Processes continue to hold open file descriptor for old log when log file is renamed or deleted

Bug #1437444 reported by Lars Kellogg-Stedman
10
This bug affects 2 people
Affects Status Importance Assigned to Milestone
oslo.log
Fix Released
Wishlist
Marian Horban

Bug Description

For OpenStack services that spawn multiple processes (such as nova-api or cinder-volume), some of those processes will hold open file descriptors to renamed or deleted log files.

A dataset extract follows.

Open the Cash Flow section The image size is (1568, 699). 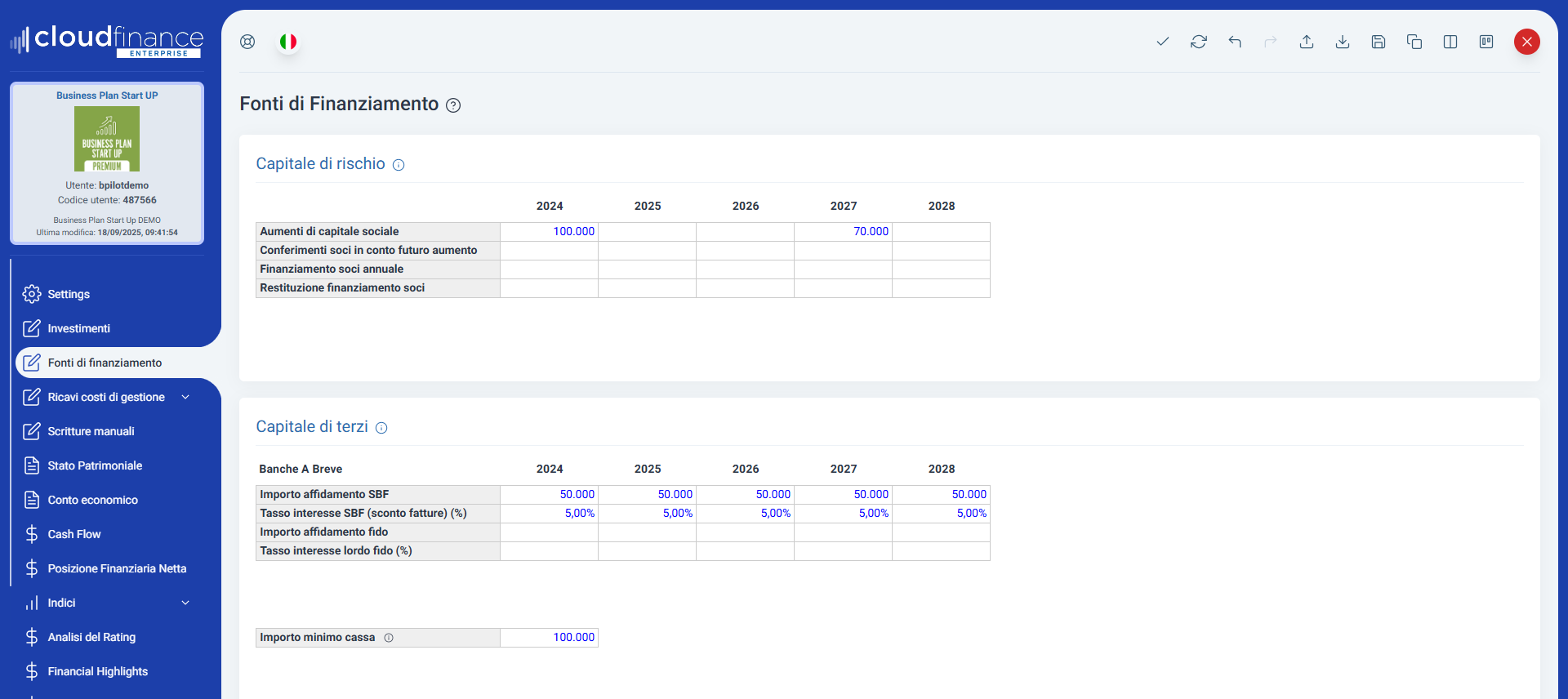[x=74, y=534]
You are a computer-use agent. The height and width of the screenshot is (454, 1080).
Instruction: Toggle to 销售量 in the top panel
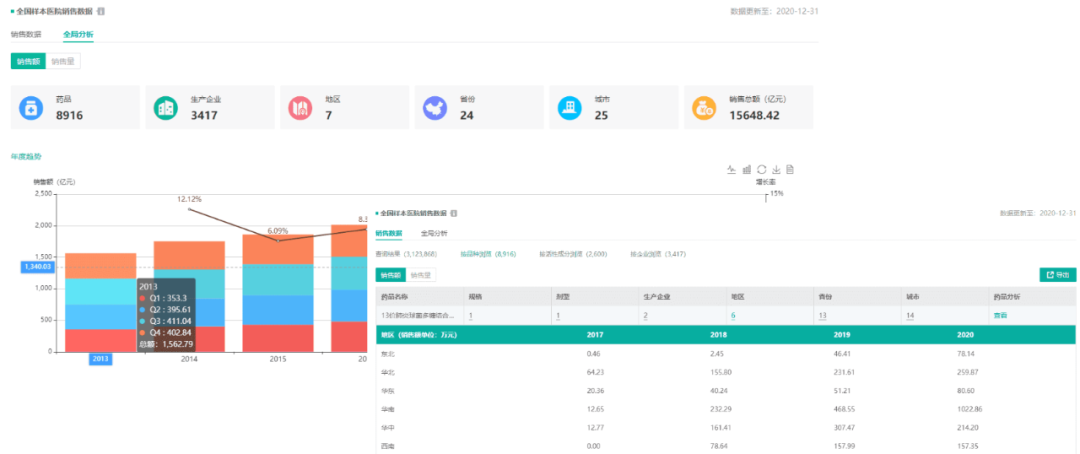(x=63, y=61)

The latter case will prevent the filesystem from recovering space from a deleted file until after the process exits.

For example, nova-api has four processes holding open
/var/log/nova/nova-api.log:

    # ps -e -o pid,cmd |
      grep nova-api |
      awk '/python/ {print $1}' |
      xargs -iPID ls -l /proc/PID/fd/3
    l-wx------. 1 nova nova 64 Mar 27 17:56 /proc/3485/fd/3 -> /var/log/nova/nova-api.log
    l-wx------. 1 nova nova 64 Mar 27 17:56 /proc/3490/fd/3 -> /var/log/nova/nova-api.log
    l-wx------. 1 nova nova 64 Mar 27 17:56 /proc/3492/fd/3 -> /var/log/nova/nova-api.log
    l-wx------. 1 nova nova 64 Mar 27 17:56 /proc/3501/fd/3 -> /var/log/nova/nova-api.log

If I delete this file:

    # rm /var/log/nova/nova-api.log

The processes will continue to hold that fd open until a write occurs:

    l-wx------. 1 nova nova 64 Mar 27 17:56 /proc/3485/fd/3 -> /var/log/nova/nova-api.log (deleted)
    l-wx------. 1 nova nova 64 Mar 27 17:56 /proc/3490/fd/3 -> /var/log/nova/nova-api.log (deleted)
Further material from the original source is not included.